- [Activity]: The line that contains "MANAGE PREFERENCES (362, 2548)" marks the start. Output it and all remaining lines exactly, through the final line of the listing.

- [Stored data]:
· · · · ·

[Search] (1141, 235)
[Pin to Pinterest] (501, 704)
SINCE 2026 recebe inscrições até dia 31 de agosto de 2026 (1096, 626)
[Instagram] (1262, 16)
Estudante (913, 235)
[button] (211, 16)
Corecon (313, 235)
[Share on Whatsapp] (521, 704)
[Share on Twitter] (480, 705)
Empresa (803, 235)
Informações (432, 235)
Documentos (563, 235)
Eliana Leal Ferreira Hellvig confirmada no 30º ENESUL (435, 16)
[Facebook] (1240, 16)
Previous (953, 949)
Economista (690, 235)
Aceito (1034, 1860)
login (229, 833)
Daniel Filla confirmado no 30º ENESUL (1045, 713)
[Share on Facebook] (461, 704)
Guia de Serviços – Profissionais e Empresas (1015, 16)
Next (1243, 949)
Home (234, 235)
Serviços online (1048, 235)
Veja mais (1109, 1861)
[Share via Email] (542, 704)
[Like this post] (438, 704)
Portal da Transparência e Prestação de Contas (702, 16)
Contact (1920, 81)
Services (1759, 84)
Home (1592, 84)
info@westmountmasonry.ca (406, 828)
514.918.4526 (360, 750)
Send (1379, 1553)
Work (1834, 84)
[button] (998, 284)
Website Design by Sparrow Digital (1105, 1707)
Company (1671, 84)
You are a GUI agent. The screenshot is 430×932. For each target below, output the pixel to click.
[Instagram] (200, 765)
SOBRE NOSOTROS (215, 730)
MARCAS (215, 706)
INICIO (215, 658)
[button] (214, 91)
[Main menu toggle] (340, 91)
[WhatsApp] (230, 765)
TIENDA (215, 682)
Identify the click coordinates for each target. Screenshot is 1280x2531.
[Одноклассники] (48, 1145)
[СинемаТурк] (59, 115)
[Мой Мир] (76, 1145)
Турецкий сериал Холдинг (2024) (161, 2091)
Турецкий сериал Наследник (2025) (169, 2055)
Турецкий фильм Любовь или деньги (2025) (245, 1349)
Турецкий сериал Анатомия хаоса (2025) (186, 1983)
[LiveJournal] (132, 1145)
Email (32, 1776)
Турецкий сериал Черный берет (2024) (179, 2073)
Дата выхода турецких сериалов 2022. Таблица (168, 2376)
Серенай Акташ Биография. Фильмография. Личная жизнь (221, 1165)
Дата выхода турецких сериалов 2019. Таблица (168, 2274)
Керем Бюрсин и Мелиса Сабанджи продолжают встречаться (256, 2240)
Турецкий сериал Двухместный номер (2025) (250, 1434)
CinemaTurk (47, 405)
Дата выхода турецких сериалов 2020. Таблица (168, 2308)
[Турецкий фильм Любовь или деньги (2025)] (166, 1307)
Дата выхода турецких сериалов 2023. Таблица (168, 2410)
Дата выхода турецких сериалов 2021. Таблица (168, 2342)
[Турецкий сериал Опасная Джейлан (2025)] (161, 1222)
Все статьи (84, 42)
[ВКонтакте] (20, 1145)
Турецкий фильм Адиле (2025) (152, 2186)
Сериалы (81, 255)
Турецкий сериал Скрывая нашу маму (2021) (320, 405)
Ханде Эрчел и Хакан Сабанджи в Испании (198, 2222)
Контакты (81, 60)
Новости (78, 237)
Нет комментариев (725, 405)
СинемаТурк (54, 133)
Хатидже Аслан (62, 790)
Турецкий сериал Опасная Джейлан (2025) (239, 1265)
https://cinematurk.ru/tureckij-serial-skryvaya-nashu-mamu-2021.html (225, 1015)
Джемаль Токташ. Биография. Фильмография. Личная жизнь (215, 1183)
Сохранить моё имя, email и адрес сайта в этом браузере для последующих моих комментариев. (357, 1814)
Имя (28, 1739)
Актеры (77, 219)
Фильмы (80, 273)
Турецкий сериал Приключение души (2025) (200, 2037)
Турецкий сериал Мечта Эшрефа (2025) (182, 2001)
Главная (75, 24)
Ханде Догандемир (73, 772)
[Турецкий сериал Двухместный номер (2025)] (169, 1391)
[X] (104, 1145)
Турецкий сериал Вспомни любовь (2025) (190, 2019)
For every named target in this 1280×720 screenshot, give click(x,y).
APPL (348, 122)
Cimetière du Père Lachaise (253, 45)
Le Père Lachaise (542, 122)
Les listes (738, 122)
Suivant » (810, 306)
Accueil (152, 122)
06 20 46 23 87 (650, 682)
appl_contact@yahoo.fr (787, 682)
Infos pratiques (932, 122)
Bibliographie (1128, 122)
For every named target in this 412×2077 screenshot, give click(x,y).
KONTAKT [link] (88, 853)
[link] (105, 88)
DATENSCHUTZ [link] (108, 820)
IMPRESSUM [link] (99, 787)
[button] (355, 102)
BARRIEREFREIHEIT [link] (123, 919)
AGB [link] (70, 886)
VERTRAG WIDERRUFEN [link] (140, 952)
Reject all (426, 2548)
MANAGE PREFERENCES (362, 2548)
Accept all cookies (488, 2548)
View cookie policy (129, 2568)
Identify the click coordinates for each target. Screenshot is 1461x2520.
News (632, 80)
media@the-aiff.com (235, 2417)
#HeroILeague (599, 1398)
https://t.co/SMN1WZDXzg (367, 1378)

· · · · ·

- [Your response]:
MANAGE PREFERENCES (362, 2548)
Accept all cookies (488, 2548)
View cookie policy (129, 2568)
Identify the click coordinates for each target. Screenshot is 1461x2520.
News (632, 80)
media@the-aiff.com (235, 2417)
#HeroILeague (599, 1398)
https://t.co/SMN1WZDXzg (367, 1378)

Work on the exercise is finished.